**Data shown:**
┌──

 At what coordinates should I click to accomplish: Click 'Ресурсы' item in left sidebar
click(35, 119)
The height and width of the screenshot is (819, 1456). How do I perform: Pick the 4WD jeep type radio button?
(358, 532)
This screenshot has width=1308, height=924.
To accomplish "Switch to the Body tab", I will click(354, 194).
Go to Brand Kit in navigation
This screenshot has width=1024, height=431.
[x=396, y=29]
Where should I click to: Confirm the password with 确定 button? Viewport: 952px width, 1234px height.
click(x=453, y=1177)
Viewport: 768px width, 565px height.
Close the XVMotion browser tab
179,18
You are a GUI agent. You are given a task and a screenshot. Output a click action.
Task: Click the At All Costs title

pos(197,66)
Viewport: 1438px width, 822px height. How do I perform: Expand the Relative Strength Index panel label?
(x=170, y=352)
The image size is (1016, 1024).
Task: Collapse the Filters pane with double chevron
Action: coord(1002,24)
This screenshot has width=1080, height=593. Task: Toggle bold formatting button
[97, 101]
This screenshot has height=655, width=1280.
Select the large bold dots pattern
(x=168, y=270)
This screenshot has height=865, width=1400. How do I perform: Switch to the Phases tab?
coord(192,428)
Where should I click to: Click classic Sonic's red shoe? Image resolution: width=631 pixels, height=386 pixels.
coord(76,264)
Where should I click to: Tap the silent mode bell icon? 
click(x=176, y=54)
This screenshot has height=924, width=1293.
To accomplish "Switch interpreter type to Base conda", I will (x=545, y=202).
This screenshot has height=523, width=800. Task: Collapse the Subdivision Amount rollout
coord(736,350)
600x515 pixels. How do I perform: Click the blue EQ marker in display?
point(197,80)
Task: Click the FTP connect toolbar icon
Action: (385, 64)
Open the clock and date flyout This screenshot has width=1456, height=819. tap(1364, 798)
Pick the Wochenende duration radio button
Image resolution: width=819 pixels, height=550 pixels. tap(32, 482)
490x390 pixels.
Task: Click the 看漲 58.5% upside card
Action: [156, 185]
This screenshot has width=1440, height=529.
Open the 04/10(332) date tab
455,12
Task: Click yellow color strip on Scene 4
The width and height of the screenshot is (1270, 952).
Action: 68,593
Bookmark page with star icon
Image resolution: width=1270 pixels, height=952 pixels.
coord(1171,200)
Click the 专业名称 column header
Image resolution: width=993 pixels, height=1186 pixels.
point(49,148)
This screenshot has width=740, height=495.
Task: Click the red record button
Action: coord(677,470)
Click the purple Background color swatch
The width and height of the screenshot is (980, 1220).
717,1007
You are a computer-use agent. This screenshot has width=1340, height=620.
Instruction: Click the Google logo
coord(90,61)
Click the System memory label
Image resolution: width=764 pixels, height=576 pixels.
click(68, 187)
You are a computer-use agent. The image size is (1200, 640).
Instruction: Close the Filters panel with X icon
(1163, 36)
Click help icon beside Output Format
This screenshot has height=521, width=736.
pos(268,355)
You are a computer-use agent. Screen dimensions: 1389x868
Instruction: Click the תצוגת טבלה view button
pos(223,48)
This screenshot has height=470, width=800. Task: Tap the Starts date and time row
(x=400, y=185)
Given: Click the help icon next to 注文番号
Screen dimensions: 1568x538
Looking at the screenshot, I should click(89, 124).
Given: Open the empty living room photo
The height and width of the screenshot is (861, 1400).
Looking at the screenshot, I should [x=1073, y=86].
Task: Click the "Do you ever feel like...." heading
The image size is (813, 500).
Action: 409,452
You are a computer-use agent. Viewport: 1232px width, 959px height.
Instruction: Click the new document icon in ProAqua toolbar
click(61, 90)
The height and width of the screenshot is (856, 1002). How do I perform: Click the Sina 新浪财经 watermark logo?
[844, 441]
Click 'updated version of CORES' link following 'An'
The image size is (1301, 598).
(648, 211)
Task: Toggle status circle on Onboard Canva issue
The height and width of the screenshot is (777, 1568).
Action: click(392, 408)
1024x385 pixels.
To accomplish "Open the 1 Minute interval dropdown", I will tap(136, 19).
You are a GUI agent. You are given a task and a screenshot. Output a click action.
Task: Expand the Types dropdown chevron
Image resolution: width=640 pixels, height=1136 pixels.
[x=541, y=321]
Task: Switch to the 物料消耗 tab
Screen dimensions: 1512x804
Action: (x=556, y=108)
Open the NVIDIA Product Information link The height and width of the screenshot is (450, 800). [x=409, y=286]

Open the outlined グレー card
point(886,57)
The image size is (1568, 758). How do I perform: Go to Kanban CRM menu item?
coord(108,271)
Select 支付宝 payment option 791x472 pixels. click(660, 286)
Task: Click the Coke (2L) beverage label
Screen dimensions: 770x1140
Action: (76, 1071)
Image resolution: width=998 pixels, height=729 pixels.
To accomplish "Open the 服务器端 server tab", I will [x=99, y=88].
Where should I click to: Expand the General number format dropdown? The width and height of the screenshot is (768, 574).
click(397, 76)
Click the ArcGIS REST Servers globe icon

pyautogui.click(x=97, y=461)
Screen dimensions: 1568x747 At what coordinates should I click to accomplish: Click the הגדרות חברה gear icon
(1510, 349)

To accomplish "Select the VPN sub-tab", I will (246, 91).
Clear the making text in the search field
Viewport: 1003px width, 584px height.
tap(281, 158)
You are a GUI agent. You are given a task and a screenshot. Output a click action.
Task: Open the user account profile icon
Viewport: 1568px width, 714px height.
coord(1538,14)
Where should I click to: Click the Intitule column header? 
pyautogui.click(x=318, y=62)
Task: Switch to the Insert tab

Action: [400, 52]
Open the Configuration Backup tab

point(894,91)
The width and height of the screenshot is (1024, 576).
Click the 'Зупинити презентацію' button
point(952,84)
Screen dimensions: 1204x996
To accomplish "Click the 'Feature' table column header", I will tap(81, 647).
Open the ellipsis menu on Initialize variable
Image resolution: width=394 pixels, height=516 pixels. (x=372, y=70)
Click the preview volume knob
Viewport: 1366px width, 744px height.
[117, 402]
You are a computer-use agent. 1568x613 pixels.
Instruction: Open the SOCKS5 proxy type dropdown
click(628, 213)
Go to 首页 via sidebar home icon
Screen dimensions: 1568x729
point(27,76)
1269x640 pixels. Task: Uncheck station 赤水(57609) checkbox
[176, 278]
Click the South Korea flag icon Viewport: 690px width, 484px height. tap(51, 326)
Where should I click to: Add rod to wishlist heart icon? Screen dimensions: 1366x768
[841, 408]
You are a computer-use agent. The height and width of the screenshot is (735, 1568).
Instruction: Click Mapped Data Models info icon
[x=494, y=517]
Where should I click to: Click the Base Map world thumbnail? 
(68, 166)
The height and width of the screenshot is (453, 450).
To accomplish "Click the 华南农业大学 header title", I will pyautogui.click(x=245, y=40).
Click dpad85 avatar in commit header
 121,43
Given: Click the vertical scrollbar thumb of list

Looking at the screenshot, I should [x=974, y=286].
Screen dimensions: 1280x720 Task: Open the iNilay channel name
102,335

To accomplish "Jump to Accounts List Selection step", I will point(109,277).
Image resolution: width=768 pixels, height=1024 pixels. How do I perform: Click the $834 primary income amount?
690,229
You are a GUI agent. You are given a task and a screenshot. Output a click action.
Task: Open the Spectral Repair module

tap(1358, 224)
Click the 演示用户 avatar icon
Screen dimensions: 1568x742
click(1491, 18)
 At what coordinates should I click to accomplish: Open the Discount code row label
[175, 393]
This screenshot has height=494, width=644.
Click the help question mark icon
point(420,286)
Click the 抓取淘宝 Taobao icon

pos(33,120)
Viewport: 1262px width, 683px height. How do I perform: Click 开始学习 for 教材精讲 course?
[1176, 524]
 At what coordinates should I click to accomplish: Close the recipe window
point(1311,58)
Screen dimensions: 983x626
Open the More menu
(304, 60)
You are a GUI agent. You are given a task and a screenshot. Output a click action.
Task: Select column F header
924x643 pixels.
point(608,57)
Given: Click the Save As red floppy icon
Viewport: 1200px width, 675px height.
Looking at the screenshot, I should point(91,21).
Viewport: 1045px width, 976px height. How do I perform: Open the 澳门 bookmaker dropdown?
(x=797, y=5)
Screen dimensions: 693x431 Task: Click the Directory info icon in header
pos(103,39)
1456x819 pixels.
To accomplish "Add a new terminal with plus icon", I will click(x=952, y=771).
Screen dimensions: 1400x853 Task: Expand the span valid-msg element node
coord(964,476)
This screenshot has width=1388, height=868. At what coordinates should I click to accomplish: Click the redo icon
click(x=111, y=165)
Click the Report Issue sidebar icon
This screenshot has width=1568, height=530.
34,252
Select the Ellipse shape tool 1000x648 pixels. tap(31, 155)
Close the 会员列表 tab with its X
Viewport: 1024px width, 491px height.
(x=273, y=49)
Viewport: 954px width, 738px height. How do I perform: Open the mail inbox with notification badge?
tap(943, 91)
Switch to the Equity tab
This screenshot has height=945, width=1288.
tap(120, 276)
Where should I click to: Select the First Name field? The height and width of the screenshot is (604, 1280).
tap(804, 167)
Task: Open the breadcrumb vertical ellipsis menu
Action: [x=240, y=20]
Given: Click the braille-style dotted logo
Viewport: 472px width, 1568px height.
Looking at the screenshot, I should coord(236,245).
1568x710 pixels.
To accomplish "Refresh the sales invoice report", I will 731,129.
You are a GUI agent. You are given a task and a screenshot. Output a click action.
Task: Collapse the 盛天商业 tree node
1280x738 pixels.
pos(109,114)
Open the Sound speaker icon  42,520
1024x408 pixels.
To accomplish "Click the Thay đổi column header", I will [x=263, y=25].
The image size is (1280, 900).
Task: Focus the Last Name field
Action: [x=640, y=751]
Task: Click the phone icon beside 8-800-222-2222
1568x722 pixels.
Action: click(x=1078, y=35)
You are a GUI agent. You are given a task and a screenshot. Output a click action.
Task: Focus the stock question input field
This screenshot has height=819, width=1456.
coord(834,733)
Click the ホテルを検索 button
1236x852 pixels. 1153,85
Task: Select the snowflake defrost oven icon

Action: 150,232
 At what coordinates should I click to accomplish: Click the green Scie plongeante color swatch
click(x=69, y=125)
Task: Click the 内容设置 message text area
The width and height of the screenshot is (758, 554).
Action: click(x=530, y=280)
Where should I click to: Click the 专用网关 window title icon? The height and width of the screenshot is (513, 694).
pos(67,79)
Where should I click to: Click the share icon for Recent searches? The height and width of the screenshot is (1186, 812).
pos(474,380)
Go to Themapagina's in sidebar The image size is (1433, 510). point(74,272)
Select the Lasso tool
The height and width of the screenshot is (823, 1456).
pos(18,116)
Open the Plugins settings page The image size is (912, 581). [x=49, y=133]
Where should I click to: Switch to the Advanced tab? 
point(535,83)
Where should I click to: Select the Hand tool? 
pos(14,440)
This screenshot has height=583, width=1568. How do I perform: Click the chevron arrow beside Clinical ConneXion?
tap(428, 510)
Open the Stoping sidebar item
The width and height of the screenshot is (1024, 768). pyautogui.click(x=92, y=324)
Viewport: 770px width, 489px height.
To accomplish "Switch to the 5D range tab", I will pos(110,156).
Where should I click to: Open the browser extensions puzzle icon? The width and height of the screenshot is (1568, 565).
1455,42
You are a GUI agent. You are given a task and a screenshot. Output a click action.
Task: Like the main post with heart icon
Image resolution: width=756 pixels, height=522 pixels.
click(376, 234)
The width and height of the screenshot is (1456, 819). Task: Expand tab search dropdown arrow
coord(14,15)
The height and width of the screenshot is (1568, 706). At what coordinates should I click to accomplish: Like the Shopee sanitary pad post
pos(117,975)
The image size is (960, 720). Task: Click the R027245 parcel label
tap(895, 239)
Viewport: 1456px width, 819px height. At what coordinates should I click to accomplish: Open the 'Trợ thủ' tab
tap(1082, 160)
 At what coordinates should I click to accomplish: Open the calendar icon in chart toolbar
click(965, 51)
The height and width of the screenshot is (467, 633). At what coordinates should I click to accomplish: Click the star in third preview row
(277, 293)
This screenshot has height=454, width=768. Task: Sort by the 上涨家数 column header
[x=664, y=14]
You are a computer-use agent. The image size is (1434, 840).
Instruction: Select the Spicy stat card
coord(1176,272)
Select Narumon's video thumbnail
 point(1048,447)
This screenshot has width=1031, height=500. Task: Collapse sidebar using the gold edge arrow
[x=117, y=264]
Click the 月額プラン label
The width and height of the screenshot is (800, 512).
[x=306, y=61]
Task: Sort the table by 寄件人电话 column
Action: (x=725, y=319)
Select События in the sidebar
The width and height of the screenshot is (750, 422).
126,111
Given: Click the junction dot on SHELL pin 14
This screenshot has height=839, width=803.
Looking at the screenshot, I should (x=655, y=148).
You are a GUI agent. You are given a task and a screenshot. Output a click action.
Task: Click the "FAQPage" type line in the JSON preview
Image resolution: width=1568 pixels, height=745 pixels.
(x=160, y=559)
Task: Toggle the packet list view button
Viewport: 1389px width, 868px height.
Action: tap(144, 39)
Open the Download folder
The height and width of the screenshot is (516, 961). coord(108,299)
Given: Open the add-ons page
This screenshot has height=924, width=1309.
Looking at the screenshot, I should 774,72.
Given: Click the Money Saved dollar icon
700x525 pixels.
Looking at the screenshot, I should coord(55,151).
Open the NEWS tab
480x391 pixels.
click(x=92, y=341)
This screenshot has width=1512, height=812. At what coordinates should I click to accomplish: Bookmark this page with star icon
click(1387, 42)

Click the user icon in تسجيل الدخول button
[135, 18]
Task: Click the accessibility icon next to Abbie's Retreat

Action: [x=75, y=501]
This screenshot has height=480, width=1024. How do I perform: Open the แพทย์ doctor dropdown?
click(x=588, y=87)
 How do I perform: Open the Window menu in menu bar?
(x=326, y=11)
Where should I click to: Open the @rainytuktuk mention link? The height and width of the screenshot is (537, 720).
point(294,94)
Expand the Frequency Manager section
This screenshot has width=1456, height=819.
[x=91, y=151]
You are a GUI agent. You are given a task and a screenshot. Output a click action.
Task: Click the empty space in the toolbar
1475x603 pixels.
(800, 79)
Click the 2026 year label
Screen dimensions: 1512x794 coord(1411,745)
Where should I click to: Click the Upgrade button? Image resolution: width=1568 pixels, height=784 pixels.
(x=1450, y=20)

└──

**Requirements:** Copy the records from their first line through the line containing "[x=396, y=29]", requests included. Add 33 to each coordinate in the answers.

**Complete output:**
 At what coordinates should I click to accomplish: Click 'Ресурсы' item in left sidebar
click(68, 152)
The height and width of the screenshot is (819, 1456). How do I perform: Pick the 4WD jeep type radio button?
(391, 565)
This screenshot has width=1308, height=924.
To accomplish "Switch to the Body tab", I will click(387, 227).
Go to Brand Kit in navigation
This screenshot has width=1024, height=431.
[x=429, y=62]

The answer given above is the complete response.